**Problem to solve:**
Will you transcribe the part of the items that opens with the line containing "At what coordinates" and runs through the end of the items, leaving the pictures out?

**Data for the task:**
• • • • •

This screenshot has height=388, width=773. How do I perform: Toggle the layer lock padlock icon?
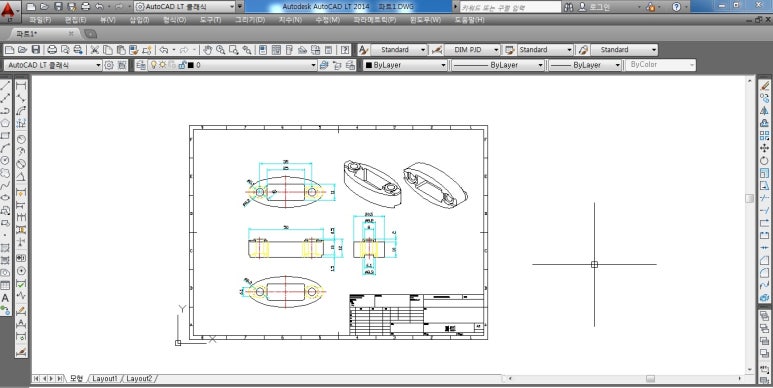click(182, 65)
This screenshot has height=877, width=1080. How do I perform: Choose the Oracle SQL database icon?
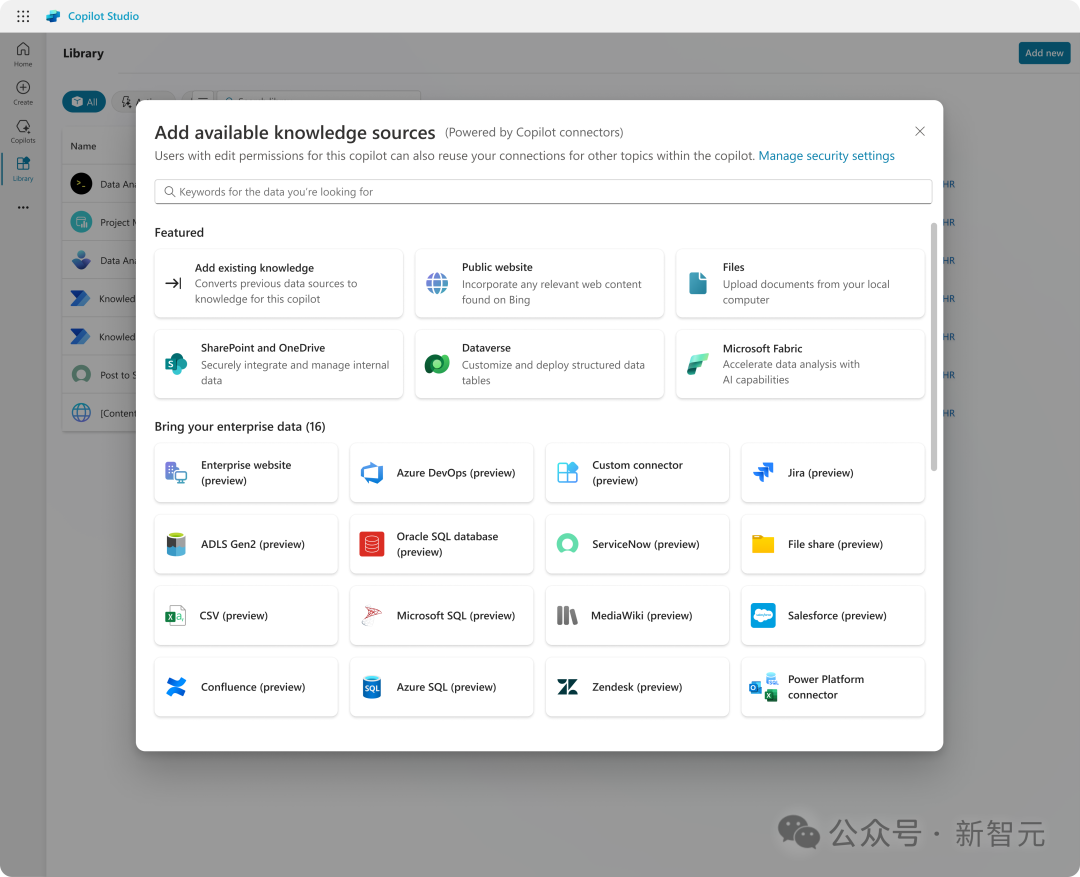372,544
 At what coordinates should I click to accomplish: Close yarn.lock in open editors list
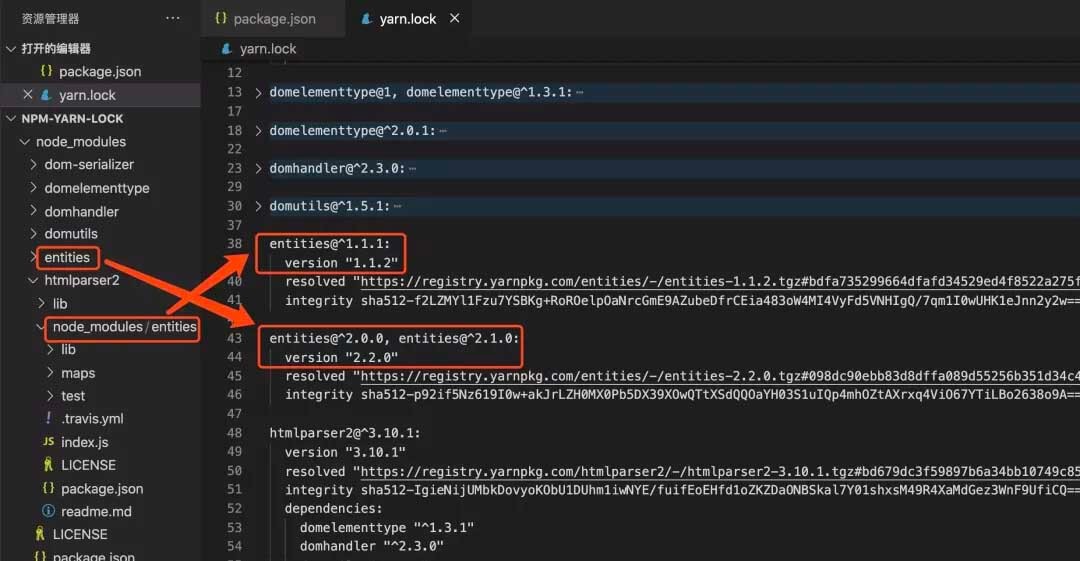[27, 95]
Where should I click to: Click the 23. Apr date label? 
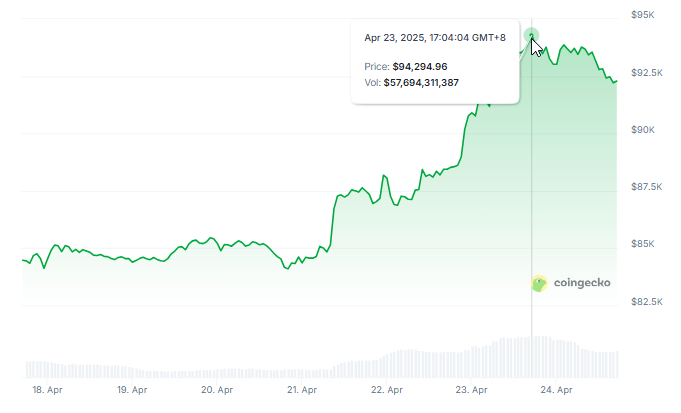(472, 390)
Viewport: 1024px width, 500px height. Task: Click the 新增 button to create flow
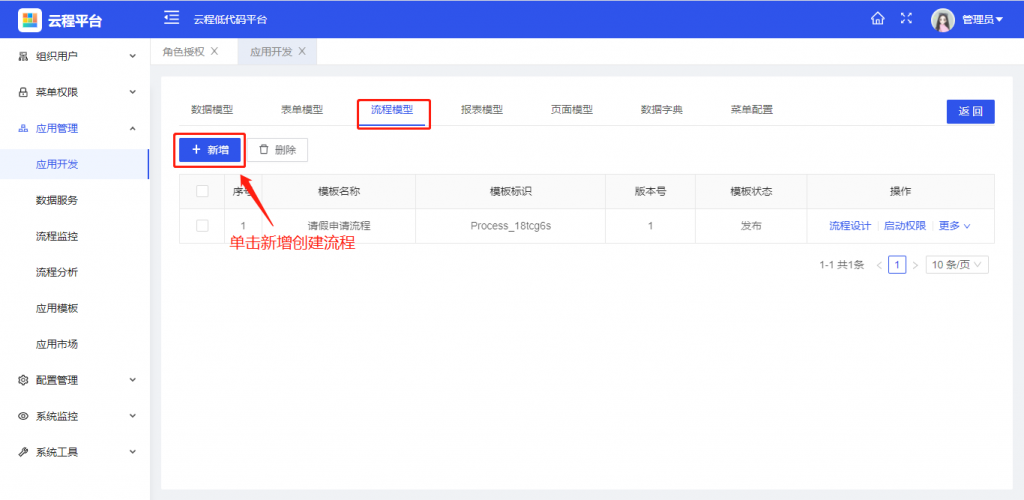210,150
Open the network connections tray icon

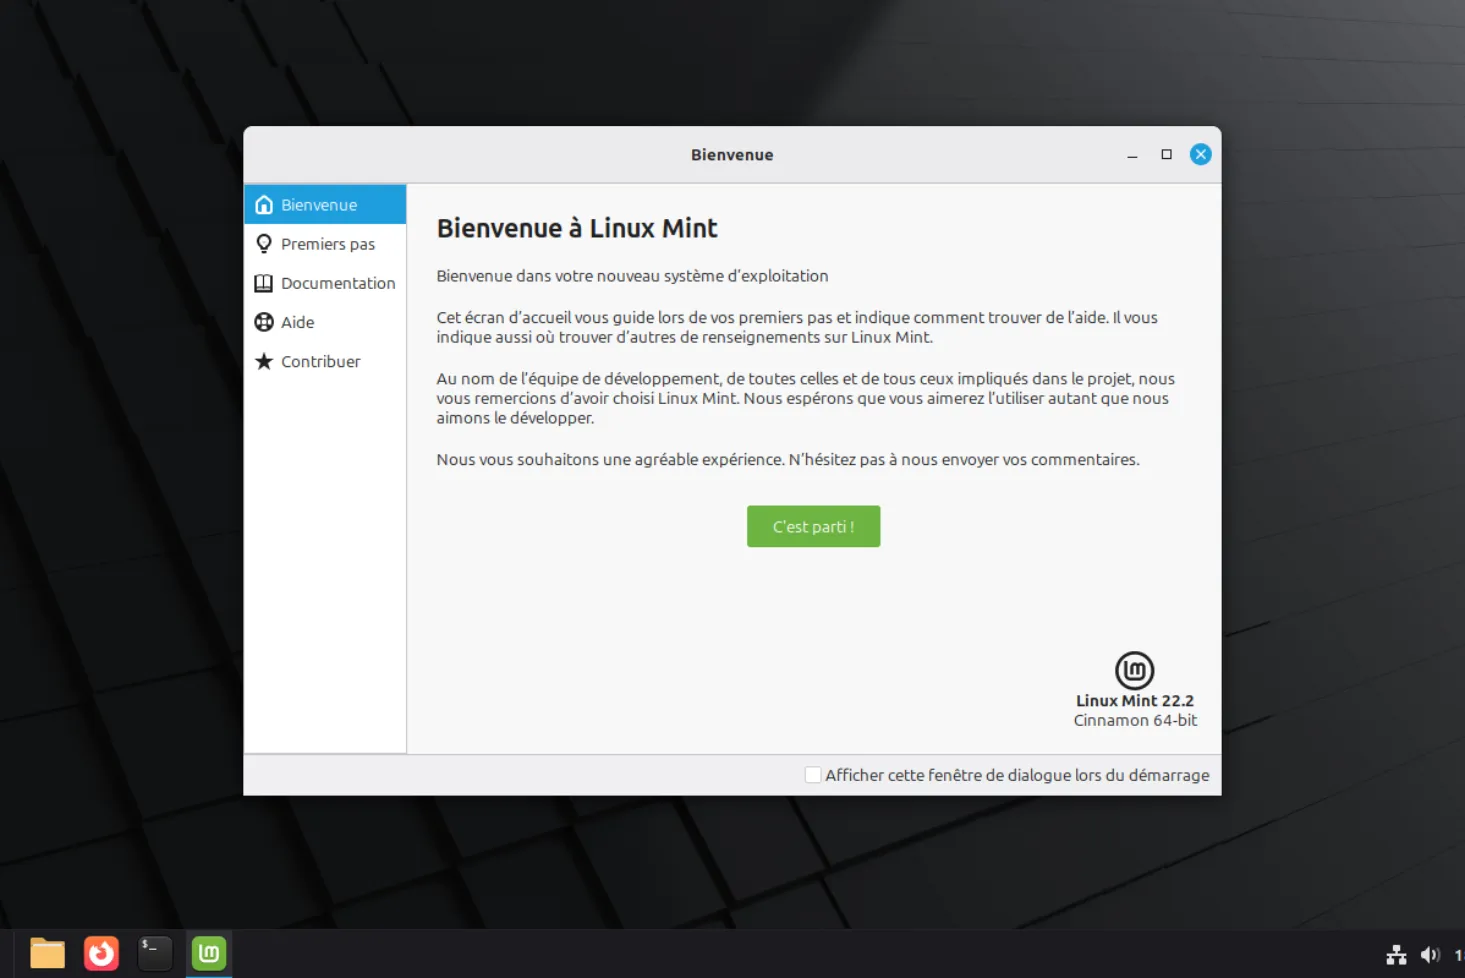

• • • • •

**Complete output:**
 At what coordinates should I click to accomplish: Close yarn.lock in open editors list
[27, 95]
Where should I click to: Click the 23. Apr date label? 
(472, 390)
Viewport: 1024px width, 500px height. Task: Click the 新增 button to create flow
210,150
Open the network connections tray icon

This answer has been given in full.